[Dataset items]

::::

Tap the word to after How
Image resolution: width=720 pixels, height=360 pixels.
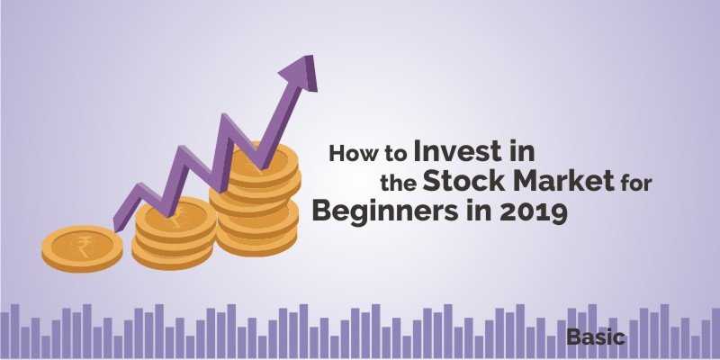[x=391, y=154]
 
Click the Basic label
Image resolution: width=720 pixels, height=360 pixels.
[x=596, y=339]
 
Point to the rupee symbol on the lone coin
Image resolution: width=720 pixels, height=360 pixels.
[x=82, y=242]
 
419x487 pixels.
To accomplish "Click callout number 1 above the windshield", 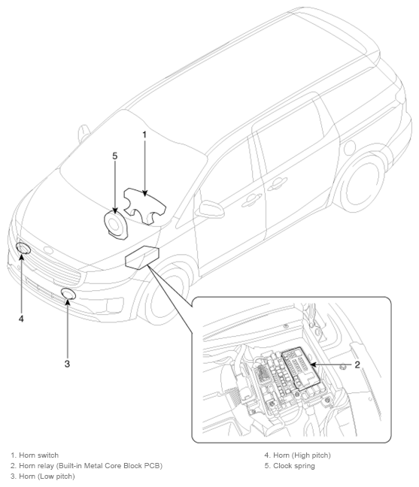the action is click(x=144, y=135).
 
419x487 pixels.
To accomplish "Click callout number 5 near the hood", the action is click(x=115, y=156).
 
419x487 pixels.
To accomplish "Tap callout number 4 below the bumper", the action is click(x=21, y=319).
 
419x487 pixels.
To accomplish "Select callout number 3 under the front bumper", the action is click(x=67, y=364).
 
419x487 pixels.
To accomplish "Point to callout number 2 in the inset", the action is click(x=357, y=364).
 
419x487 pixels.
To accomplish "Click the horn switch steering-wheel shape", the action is click(x=145, y=206).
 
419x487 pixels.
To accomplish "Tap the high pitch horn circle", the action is click(x=23, y=248).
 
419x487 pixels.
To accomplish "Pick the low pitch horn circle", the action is click(x=68, y=294).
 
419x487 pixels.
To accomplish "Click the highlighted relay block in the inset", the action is click(x=299, y=369).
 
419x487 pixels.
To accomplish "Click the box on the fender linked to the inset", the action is click(x=142, y=256).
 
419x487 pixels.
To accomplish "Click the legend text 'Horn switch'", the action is click(x=38, y=455).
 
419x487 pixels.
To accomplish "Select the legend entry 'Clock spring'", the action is click(x=293, y=466).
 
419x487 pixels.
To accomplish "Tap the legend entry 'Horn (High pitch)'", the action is click(x=302, y=455).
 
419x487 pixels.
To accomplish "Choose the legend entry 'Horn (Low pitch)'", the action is click(x=47, y=476).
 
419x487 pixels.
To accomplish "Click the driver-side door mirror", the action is click(x=211, y=209).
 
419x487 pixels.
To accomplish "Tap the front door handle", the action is click(x=252, y=201).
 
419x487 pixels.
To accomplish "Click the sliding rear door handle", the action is click(x=278, y=184).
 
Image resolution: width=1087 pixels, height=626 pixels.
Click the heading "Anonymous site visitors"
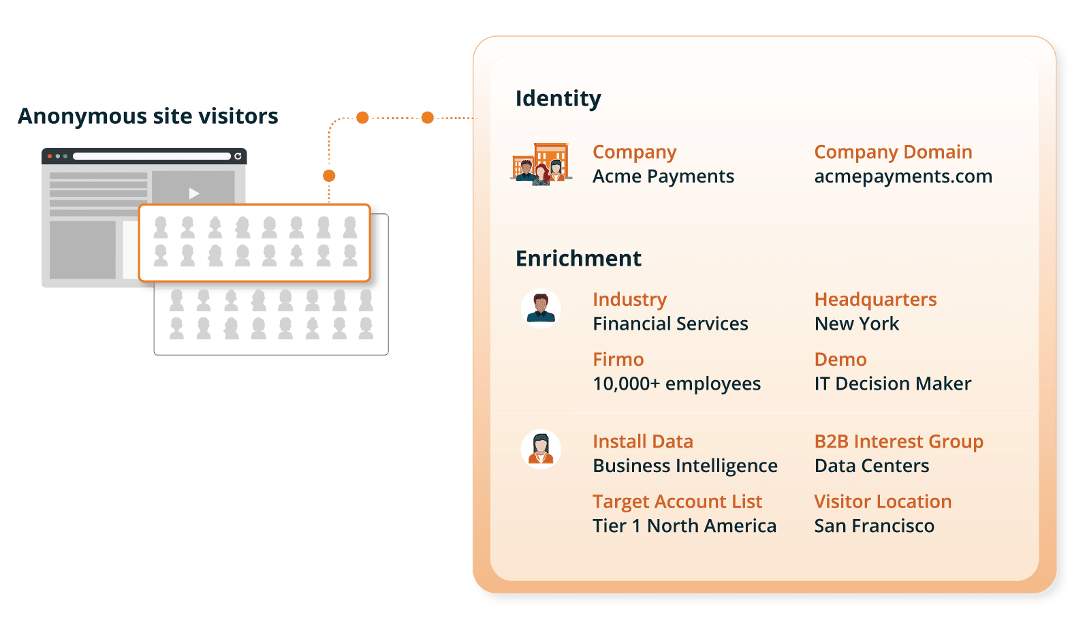pos(148,116)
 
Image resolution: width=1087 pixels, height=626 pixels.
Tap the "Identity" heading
pos(558,99)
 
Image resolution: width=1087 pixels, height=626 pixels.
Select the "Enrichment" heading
pos(578,258)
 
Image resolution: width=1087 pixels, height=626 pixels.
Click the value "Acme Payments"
pos(663,176)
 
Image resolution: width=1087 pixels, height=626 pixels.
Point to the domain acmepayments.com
pos(903,176)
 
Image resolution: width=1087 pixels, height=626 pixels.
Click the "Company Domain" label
pos(894,153)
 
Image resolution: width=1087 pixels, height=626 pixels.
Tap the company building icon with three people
pos(541,163)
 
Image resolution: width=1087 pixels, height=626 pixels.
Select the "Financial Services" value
pos(671,324)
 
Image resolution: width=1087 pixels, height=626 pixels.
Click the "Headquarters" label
pos(875,300)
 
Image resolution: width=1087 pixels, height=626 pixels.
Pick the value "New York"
pos(857,324)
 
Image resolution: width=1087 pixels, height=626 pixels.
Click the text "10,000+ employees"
pos(677,384)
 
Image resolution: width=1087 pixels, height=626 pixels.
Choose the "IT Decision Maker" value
pos(893,384)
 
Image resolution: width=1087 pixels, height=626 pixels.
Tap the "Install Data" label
pos(643,441)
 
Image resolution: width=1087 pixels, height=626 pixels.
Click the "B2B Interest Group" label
pos(899,441)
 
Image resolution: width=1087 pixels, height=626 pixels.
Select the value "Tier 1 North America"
pos(684,526)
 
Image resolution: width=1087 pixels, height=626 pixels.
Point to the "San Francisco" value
pos(875,526)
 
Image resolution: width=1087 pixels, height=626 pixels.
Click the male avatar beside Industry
pos(541,309)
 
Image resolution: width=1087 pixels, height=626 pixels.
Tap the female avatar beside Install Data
pos(541,450)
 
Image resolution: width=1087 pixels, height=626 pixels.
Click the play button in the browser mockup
pos(193,193)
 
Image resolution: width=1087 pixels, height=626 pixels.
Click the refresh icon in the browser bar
pos(238,156)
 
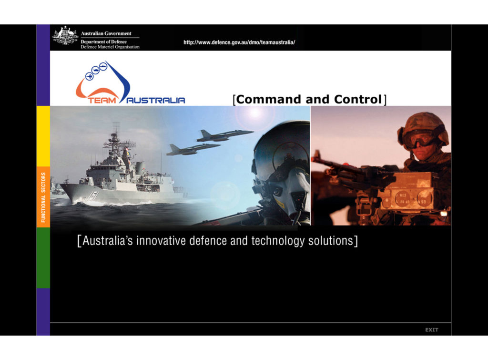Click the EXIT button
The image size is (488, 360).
pyautogui.click(x=432, y=330)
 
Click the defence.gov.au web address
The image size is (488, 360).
pyautogui.click(x=239, y=42)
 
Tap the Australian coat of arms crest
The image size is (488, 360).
pyautogui.click(x=65, y=36)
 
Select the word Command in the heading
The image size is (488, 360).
pyautogui.click(x=269, y=99)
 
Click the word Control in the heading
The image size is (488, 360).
pyautogui.click(x=357, y=99)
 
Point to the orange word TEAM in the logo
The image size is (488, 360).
pyautogui.click(x=102, y=100)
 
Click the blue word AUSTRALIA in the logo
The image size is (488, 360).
pyautogui.click(x=156, y=100)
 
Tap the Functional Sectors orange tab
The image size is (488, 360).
pyautogui.click(x=43, y=197)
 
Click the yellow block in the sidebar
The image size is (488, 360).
pyautogui.click(x=43, y=136)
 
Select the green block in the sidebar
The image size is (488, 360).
pyautogui.click(x=43, y=257)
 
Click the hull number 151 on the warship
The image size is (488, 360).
pyautogui.click(x=93, y=196)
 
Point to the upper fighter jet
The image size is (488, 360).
pyautogui.click(x=225, y=135)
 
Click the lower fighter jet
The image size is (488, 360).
pyautogui.click(x=193, y=149)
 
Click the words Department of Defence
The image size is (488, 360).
pyautogui.click(x=103, y=42)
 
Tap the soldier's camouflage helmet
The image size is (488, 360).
pyautogui.click(x=424, y=126)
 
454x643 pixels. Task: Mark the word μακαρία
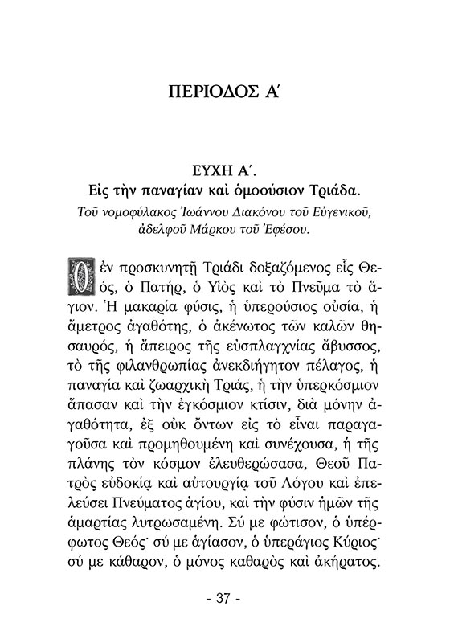168,307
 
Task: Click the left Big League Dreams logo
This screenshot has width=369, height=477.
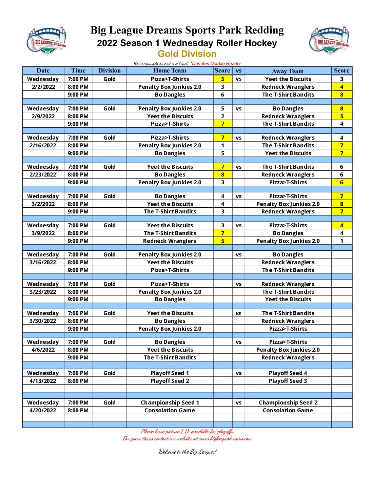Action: pos(46,41)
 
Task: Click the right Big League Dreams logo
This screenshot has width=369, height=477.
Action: pos(329,41)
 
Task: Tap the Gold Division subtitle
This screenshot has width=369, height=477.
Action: pos(187,54)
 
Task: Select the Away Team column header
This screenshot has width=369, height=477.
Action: pos(288,71)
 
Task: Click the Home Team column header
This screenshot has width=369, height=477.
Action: pos(170,70)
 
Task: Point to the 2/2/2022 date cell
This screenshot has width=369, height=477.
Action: pos(43,87)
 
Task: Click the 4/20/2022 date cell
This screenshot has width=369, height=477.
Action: pos(43,410)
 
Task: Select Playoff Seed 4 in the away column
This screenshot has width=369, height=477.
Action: pos(288,373)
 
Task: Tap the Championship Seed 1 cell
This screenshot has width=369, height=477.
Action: pos(170,402)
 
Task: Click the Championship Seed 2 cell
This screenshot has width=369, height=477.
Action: pos(288,402)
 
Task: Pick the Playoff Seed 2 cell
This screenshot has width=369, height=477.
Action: pos(170,381)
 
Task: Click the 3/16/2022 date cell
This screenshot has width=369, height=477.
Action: pos(43,262)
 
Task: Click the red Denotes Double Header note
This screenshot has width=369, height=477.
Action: pos(216,63)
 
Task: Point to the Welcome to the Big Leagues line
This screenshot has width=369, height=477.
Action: pos(187,452)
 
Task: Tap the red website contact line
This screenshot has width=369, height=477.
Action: pos(187,439)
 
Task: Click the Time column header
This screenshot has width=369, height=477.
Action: pos(78,70)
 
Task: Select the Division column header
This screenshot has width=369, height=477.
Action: pos(109,70)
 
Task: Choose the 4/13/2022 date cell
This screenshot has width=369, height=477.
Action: pos(43,381)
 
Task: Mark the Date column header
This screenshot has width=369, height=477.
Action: pos(43,70)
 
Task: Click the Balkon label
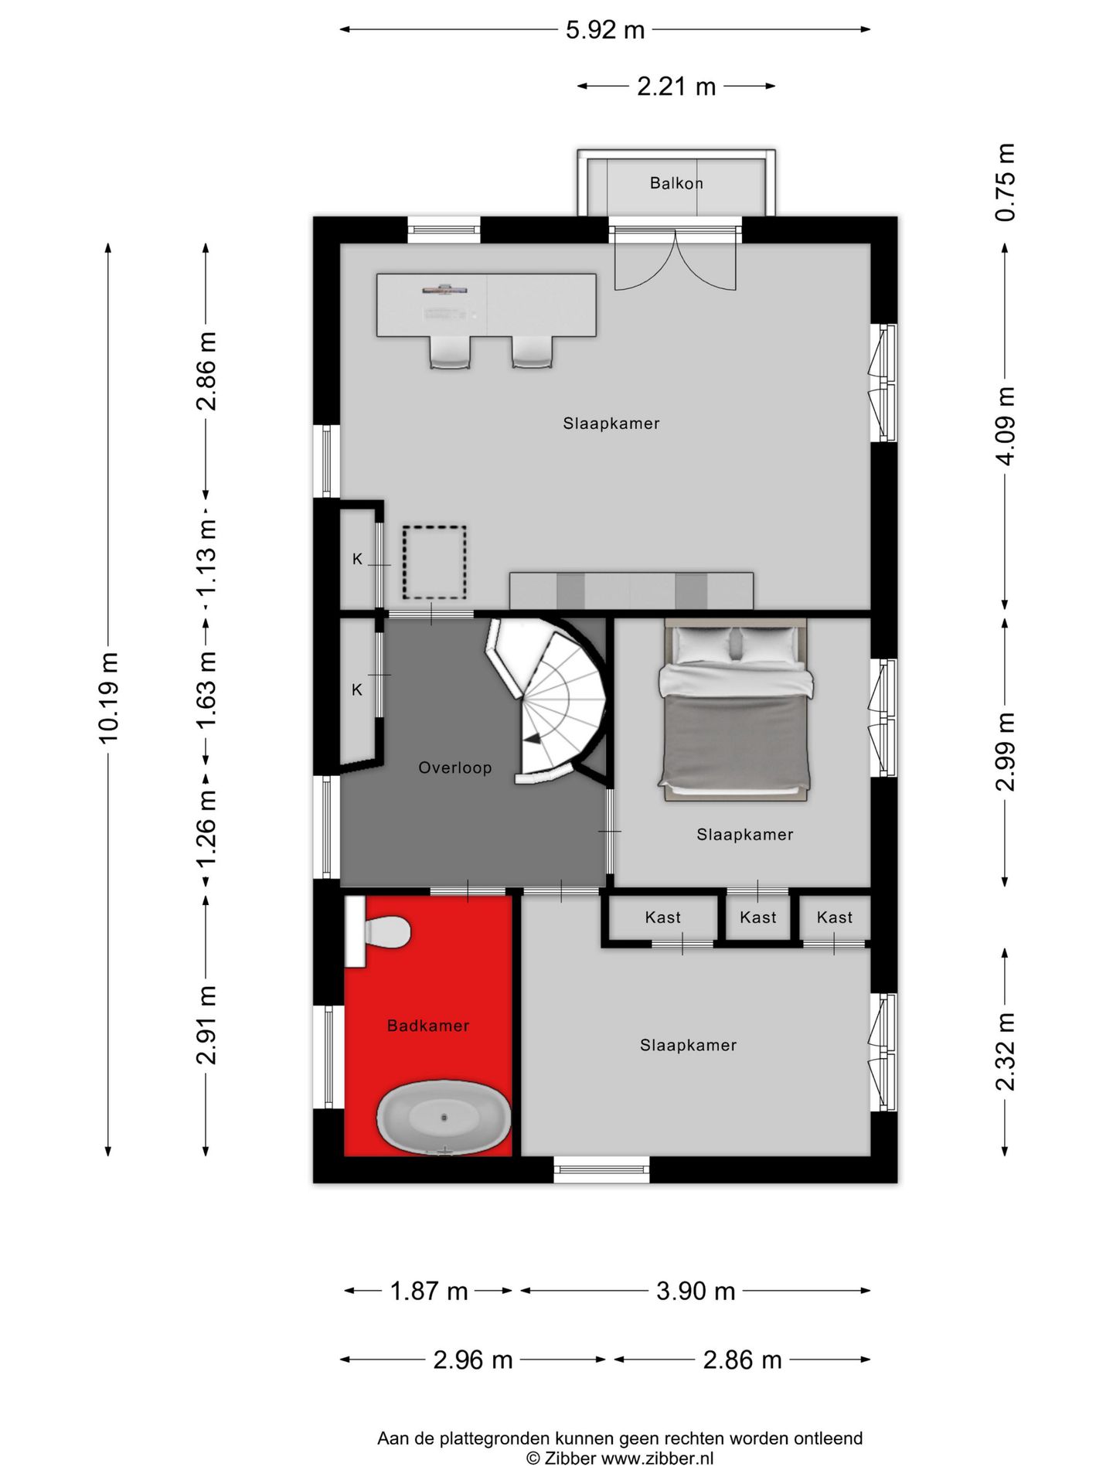tap(676, 183)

::::

EXERCISE DESCRIPTION:
Lay out the items, from the first line through the line containing "[x=82, y=242]", as a Markdown table with the columns Row and Line, giving each line its own numbered row. Skip blank lines, and leave out the pictures.

EXERCISE OUTPUT:
| Row | Line |
|---|---|
| 1 | Tap the word to after How |
| 2 | Image resolution: width=720 pixels, height=360 pixels. |
| 3 | [x=391, y=154] |
| 4 | Click the Basic label |
| 5 | Image resolution: width=720 pixels, height=360 pixels. |
| 6 | [x=596, y=339] |
| 7 | Point to the rupee symbol on the lone coin |
| 8 | Image resolution: width=720 pixels, height=360 pixels. |
| 9 | [x=82, y=242] |